• [WHAT NEEDS TO BE DONE]: What lines in the data below mention the string "will"? Copy them out.
%%
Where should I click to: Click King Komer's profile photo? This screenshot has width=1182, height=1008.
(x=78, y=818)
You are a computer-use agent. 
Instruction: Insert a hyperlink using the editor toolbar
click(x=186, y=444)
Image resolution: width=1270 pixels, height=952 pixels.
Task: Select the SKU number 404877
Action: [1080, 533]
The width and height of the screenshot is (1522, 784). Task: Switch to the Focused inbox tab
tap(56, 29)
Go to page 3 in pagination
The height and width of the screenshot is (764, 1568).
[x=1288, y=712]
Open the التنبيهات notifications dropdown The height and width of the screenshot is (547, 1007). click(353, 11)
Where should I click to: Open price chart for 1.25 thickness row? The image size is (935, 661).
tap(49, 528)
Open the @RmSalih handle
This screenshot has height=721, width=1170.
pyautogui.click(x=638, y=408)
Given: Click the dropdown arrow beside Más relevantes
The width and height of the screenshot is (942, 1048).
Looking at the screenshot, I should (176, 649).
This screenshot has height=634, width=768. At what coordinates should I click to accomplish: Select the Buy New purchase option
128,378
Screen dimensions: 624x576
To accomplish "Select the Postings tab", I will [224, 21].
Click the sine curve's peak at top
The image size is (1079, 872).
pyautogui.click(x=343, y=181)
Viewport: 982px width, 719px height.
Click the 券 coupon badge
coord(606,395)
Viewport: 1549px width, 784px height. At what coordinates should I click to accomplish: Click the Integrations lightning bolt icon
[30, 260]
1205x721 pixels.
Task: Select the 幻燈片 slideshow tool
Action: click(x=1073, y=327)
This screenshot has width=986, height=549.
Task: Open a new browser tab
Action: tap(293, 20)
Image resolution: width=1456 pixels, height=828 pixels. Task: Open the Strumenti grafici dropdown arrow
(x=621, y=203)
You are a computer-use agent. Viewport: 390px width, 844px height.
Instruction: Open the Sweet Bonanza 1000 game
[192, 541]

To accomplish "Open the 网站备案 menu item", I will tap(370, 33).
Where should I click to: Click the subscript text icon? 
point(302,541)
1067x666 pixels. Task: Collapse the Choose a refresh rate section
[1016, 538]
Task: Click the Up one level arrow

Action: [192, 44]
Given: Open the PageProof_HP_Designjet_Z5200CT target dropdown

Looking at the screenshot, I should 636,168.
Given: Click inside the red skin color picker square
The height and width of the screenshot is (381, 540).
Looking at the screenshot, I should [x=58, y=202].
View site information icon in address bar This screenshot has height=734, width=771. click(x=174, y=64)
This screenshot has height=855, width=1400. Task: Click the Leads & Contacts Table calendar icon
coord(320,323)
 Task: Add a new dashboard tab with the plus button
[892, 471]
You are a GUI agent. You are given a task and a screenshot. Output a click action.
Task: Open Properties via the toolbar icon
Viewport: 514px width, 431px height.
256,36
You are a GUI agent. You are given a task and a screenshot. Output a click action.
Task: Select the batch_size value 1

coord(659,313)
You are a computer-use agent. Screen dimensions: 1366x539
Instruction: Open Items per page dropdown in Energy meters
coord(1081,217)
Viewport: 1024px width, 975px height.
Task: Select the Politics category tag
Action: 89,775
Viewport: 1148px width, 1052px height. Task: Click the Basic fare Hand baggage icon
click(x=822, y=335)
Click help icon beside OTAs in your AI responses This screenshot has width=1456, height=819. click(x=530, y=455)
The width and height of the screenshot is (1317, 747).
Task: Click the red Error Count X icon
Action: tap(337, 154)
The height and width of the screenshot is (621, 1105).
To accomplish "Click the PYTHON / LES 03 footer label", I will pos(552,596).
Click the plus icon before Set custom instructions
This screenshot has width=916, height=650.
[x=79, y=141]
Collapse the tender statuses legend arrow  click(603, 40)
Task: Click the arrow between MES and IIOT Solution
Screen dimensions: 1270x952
%%
• [PROBLEM SOLUTION]:
To accomplish "Select the Postings tab", I will [224, 21].
To accomplish "Open the 网站备案 menu item", I will tap(370, 33).
To accomplish "Click the PYTHON / LES 03 footer label", I will pos(552,596).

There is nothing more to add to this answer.